Missile Test Comes As Financing Is Threatened

Missile Test Comes As Financing Is Threatened
May 23rd, 2007  
Team Infidel

Topic: Missile Test Comes As Financing Is Threatened

Missile Test Comes As Financing Is Threatened
New York Times
May 23, 2007 By Thom Shanker
WASHINGTON, May 22 — With Congress considering cutting the Pentagon’s budget for missile defenses and Europe on edge over Bush administration proposals to deploy the system to the continent, much is riding on a test scheduled in the next few days of the antimissile shield based in California and Alaska.
If the test goes well, those who favor the program may have the best chance in years to argue that it is ready to speed forward. But if it goes poorly, it most likely means more trouble is ahead for a program long criticized as being placed in the field before it was proven.
It is only the second full test of the antimissile system, which has been overhauled and delayed repeatedly over the years. This test has been delayed by software problems for about five months.
As if to lower the pressure, Pentagon and military officials tend to describe the test as just one more in a long sequence of opportunities to validate President Bush’s goal of fielding limited missile defenses to shield the United States or its allies from the possibility of attack by a country like North Korea or Iran.
Barring technical glitches or bad weather, a ballistic missile is scheduled to launch from an island in Alaska early Thursday and be tracked by satellite and radar equipment on land and at sea as it arcs over the Pacific Ocean toward California. Less than 20 minutes later, an interceptor will be fired from Vandenberg Air Force Base, north of Santa Barbara, to collide with the missile and destroy it more than 100 miles above the open waters of the Pacific.
In advance of the test, skeptics in Congress have been threatening to cut the missile defense budget, and Russia has warned that relations with Washington could rupture if the United States moves ahead with plans to base interceptors and radar equipment in former Soviet states.
Just last Thursday, the House of Representatives cut more than $764 million from the administration’s proposed spending of $8.9 billion on missile defenses in the next fiscal year. A new amount of $205 million was added during floor debate to the House military authorization bill for antimissile projects with Israel, but that money would come from outside the Pentagon’s programs for ballistic missile defense.
Representative Ellen O. Tauscher, the California Democrat who is the chairwoman of the Armed Services Subcommittee on Strategic Forces, said the House bill, among other things, deleted money for preparing proposed missile defense sites in Poland and the Czech Republic, and instead focused spending on technologies viewed as having more immediate promise.
“We want the Missile Defense Agency to deal with the near-term threats to the war-fighter, to the American people here at home, and to our European allies and deployed troops,” she said. “Too much of the assets were for the future, for yet-to-be-defined science projects.”
The House version protected money for three missile defense systems: the Patriot Advanced Capability 3, the Aegis and the Terminal High-Altitude Area Defense. Those all aim at warheads as they close in on their targets, rather than being designed to strike missiles in space during the middle course of their flight, which is the type of system scheduled for this week’s test.

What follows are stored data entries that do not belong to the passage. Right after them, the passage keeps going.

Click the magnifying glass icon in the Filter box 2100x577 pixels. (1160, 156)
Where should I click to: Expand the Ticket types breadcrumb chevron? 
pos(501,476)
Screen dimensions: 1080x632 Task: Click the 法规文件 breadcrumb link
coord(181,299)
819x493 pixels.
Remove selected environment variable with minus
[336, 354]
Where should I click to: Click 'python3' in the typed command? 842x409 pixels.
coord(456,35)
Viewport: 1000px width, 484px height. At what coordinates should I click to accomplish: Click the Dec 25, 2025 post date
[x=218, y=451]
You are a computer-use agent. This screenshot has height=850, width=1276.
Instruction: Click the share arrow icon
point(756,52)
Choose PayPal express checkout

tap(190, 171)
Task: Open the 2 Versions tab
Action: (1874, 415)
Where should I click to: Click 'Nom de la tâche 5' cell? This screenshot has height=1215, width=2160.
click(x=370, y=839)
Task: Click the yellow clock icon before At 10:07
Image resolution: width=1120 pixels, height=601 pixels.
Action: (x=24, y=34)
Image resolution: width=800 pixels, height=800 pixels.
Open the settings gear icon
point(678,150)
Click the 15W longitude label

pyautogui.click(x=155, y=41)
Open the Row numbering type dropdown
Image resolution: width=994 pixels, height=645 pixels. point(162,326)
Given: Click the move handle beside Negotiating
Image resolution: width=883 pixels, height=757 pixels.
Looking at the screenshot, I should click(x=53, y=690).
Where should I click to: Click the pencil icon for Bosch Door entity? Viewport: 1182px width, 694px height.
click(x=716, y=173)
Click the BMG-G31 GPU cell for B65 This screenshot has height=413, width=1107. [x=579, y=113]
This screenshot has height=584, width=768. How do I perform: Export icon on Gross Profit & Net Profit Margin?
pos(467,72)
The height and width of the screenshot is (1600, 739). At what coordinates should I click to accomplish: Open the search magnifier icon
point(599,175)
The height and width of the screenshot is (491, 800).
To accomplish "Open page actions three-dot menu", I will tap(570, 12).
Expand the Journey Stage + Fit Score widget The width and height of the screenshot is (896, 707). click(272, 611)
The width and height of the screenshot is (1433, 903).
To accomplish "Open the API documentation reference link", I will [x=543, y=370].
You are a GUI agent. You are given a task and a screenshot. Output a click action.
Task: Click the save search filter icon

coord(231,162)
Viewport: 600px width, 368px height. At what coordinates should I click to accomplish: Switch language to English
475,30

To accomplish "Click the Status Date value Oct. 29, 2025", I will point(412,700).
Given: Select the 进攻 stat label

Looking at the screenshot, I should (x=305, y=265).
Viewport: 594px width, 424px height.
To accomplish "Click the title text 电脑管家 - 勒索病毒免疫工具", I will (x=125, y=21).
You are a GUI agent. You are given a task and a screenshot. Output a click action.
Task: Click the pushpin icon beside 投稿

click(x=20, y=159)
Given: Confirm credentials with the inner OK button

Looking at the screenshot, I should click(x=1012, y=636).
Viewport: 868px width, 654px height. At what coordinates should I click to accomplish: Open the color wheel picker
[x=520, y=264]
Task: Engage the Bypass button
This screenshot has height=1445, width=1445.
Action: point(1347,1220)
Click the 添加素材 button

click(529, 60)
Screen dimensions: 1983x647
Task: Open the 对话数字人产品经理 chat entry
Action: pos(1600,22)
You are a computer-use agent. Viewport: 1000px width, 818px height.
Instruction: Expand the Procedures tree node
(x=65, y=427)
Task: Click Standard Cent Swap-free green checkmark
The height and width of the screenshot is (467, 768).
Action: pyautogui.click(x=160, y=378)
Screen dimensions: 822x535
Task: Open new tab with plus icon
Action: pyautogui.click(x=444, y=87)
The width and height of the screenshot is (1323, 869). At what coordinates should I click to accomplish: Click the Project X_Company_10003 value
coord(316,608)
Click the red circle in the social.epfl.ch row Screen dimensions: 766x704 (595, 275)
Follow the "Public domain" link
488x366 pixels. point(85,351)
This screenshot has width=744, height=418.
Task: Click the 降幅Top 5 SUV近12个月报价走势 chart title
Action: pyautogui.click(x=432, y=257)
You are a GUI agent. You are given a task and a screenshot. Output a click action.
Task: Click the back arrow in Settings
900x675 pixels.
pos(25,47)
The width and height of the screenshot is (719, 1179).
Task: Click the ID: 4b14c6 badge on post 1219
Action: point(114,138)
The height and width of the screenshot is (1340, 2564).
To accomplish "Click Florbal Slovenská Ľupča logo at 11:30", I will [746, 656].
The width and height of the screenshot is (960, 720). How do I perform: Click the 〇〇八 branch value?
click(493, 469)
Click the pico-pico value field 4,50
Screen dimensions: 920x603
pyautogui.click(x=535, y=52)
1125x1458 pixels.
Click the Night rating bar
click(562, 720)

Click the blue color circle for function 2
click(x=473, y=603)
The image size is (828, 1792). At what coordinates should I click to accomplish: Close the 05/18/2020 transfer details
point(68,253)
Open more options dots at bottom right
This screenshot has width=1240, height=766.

Money for an experimental airborne laser was also approved.
In the Senate, the Armed Services Committee has been debating its own version of the military spending legislation this week. The House bill and what emerges from the Senate will have to be reconciled before both houses of Congress vote on the Defense Department budget for the 2008 fiscal year, and both Democrats and Republicans say the results from this next missile defense test will weigh heavily as they decide how to cast their ultimate votes on the antimissile portion of the bill.
The administration’s diplomatic efforts also moved ahead this week, State Department officials said. John C. Rood, the assistant secretary of state for international security, was traveling between Warsaw and Prague for what one department official said was “the start of formal negotiations” to deploy 10 interceptors in Poland and tracking radar in the Czech Republic.
The previous major test, conducted Sept. 1, was graded a success even by skeptics. It was designed specifically to test the radar at Beale Air Force Base, near Sacramento — but the interceptor actually hit the attacking missile, even though that was not a goal of the test.
Weather is an issue this time around, with military meteorologists warning of foul weather. Safety rules require that the attacking missile be visible to monitors who can push a destruct button if it veers off course.
Richard Lehner, a spokesman for the Missile Defense Agency, said that even though a general time and location for the test would be known to operators of the interceptor, “This will be as realistic as it can be, based upon what we are allowed to do within various safety regulations.”
That does not satisfy skeptics.
“The test is highly choreographed, and much simpler than what the system would face in a real battle engagement,” said Frederick K. Lamb, a professor of physics and astronomy at the University of Illinois.
Professor Lamb, who conducted a missile defense study for the American Physical Society, expressed concerns that a successful test this week would be cited as proof that “the system has a substantial capability in a real battle situation. That would be a gross exaggeration.”
The main engagement radar for this next test is at Beale Air Force Base, but the test will allow two seaborne tracking systems — naval radar aboard an Aegis destroyer and an X-band radar atop a mobile base the size of an oil platform — to track the attacking missile.